Masalah utama pada diabetes melitus tipe 2 adalah kurangnya respon terhadap insulin
(resistensi insulin) sehingga glukosa tidak dapat masuk ke dalam sel. Permeabilitas membran
terhadap glukosa meningkat saat otot berkontraksi karena kontraksi otot memiliki sifat seperti
insulin. Maka dari itu, pada saat beraktivitas fisik seperti berolahraga, resistensi insulin
berkurang. Aktivitas fisik berupa olahraga berguna sebagai kendali gula darah dan penurunan
berat badan pada diabetes melitus tipe 2.8
Manfaat besar dari beraktivitas fisik atau berolahraga pada diabetes melitus antara lain
menurunkan kadar glukosa darah, mencegah kegemukan, ikut berperan dalam mengatasi
terjadinya komplikasi, gangguan lipid darah dan peningkatan tekanan darah.8
Aktivitas fisik yang dianjurkan untuk para penderita diabetes melitus tipe 2 adalah
aktivitas fisik secara teratur (3-4 kali seminggu) selama kurang lebih 30 menit dan sesuai
dengan CRIPE (continuous, rhythmical, interval, progresive, endurance training). Dan
diusahakan mencapai 75-85% denyut nadi maksimal.8
2.3.4 Hubungan Jenis Kelamin dengan Gula Darah
Penelitian ini menunjukkan perbedaan seks pada tingkatan insulin plasma setelah
pemberian glukosa, tidak jelas disebabkan perbedaan kadar gula darah. Jadi wanita memiliki
rata-rata tingkat insulin lebih tinggi sepanjang tes toleransi, meskipun kadar gula darah rata-rata
mereka lebih tinggi hanya pada 90 dan 120 menit. Perbedaan juga tidak dapat dikaitkan dengan
efek kontrasepsi oral.9
Wanita lebih berisiko mengidap diabetes karena secara fisik wanita memiliki peluang
peningkatan indeks masa tubuh yang lebih besar. Sindroma siklus bulanan (premenstrual
syndrome), pasca-menopouse yang membuat distribusi lemak tubuh menjadi mudah
terakumulasi akibat proses hormonal tersebut sehingga wanita berisiko menderita diabetes
mellitus tipe2.10
Bab III
Metodologi Penelitian
8
3.1 Desain Penelitian
Jenis penelitian yang dilakukan adalah observasional-analitik Cross Sectional, Variabel
independen adalah umur ibu, rokok, hipertensi, dan pendidikan. Variabel dependen adalah
BBLR (Bayi Berat Lahir Rendah).

- _Catatan yang Disediakan_:
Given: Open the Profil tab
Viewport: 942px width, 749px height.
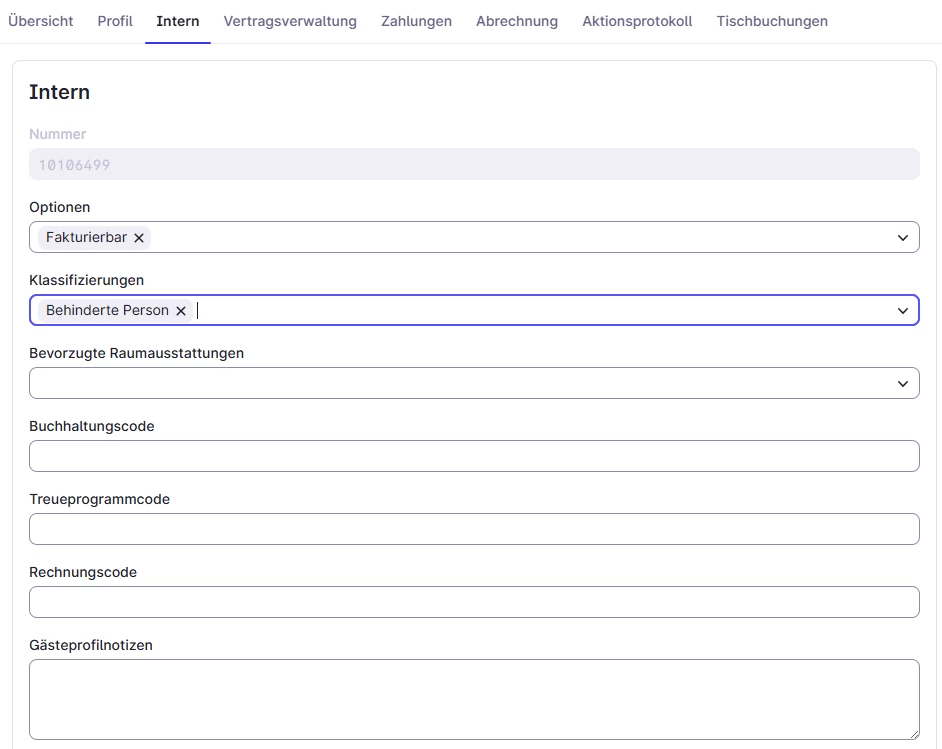Looking at the screenshot, I should point(115,21).
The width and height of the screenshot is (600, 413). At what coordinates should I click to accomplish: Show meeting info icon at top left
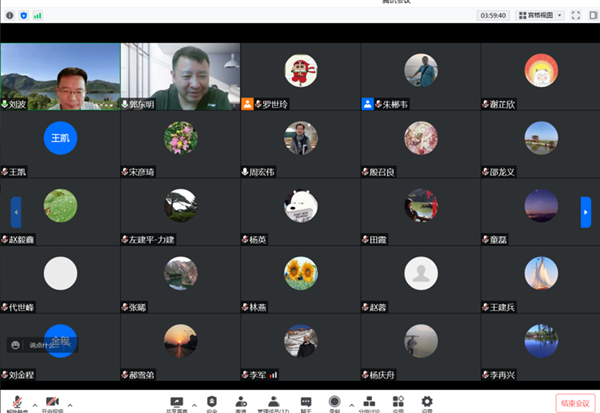pyautogui.click(x=9, y=15)
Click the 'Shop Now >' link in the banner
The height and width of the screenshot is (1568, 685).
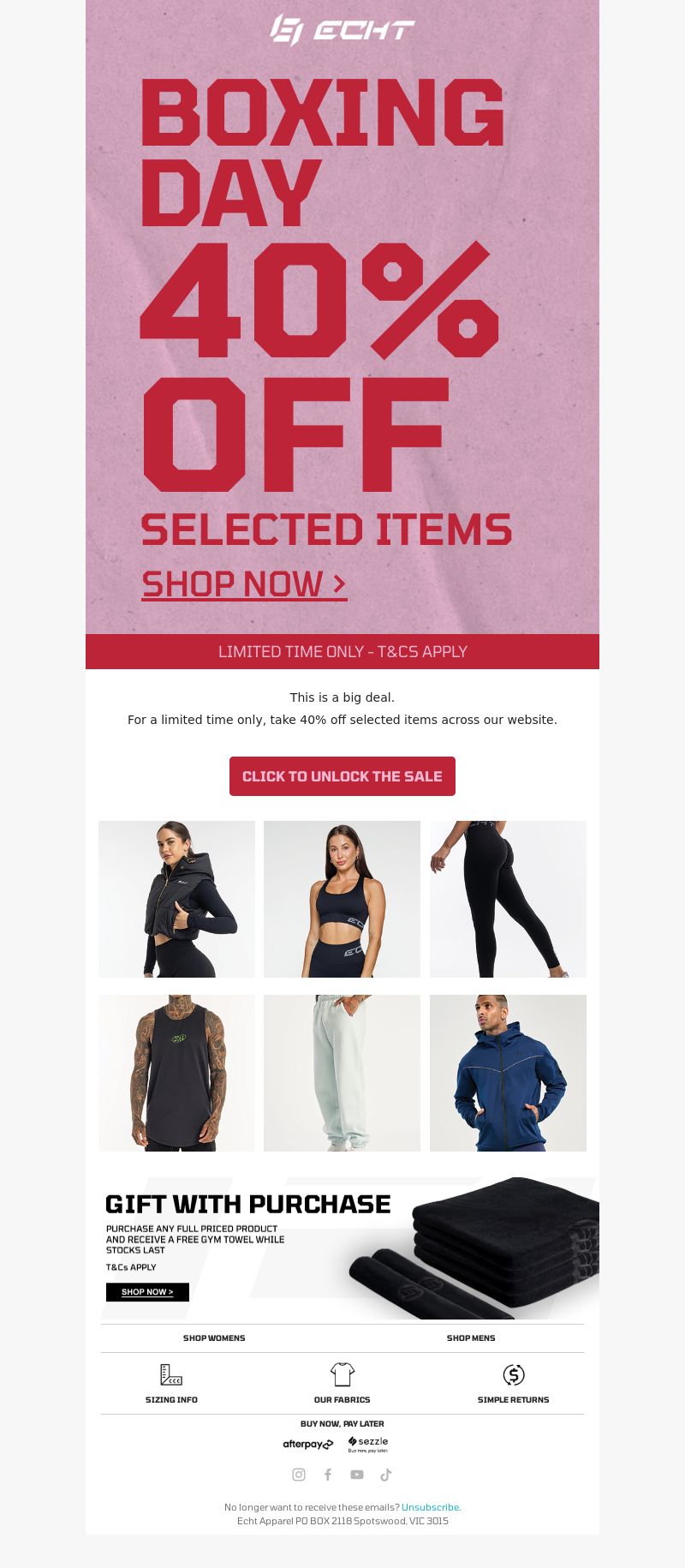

- _Uraian Tugas_: Terjemahkan ke dalam bahasa Inggris kalimat dari kutipan tentang diabetes melitus tipe 2 ini: "Aktivitas fisik berupa olahraga berguna sebagai kendali gula darah dan penurunan berat badan pada diabetes melitus tipe 2."

- _Hasil Tugas_: Physical activity in the form of exercise is useful for blood sugar control and weight loss in type 2 diabetes mellitus.